- **Task objective**: Report each line of the entries below that includes "agent".

- **Input**:
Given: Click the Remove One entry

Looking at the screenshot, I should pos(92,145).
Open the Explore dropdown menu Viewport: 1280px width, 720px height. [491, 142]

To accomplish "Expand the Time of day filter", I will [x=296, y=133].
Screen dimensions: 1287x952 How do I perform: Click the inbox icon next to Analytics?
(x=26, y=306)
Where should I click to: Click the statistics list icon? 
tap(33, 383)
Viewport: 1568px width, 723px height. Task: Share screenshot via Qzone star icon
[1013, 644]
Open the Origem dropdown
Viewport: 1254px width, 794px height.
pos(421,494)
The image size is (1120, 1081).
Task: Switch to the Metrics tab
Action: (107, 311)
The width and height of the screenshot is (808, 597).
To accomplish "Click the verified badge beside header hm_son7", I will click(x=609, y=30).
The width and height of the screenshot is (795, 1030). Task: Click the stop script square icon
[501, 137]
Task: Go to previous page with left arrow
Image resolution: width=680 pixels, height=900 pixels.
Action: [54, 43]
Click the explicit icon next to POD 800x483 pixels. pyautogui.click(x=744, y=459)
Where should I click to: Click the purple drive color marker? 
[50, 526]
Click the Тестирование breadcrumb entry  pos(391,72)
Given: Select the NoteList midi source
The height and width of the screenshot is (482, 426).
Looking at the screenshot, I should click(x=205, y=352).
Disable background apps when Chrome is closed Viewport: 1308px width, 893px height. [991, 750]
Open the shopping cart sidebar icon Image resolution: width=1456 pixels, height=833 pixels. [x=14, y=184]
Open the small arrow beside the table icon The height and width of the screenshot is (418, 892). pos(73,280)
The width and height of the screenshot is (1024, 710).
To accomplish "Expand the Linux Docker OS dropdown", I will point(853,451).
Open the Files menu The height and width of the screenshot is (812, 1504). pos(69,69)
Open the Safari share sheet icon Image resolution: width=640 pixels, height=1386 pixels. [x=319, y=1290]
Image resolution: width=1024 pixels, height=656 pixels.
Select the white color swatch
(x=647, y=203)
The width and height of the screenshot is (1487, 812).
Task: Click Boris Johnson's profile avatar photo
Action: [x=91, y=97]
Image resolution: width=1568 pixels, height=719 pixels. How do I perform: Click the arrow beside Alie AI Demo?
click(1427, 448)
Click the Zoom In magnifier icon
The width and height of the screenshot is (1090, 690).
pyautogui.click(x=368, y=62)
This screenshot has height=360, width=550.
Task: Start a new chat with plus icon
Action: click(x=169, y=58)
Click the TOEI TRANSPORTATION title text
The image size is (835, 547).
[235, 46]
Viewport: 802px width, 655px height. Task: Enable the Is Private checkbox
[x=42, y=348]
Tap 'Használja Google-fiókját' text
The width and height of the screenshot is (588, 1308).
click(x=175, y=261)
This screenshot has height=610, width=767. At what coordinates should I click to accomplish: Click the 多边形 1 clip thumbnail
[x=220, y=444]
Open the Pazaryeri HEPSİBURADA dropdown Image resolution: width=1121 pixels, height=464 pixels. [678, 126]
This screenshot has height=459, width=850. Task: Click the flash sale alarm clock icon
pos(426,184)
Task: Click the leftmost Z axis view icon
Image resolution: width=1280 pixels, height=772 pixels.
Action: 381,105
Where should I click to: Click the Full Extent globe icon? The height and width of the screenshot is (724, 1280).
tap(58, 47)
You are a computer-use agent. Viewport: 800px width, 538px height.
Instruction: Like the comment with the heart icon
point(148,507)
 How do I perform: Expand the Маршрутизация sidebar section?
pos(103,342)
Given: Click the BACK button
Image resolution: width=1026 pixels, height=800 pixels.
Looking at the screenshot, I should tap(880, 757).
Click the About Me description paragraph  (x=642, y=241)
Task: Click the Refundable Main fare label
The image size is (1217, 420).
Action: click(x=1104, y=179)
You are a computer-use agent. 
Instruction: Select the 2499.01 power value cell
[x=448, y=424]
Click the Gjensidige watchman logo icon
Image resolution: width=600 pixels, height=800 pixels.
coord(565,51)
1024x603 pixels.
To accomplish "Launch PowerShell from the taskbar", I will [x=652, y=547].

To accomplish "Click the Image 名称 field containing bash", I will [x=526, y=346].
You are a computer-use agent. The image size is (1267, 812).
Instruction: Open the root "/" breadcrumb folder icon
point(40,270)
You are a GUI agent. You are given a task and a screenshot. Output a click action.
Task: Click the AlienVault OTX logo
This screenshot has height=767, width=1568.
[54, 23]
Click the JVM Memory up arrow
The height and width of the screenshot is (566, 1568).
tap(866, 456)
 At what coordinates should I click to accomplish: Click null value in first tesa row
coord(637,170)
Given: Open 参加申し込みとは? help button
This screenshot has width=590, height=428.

- **Answer section**:
You are a computer-use agent. Viewport: 800px width, 538px height.
You are a computer-use agent. 
You are a computer-use agent. The image size is (1267, 812).
You are a GUI agent. You are given a task and a screenshot. Output a click action.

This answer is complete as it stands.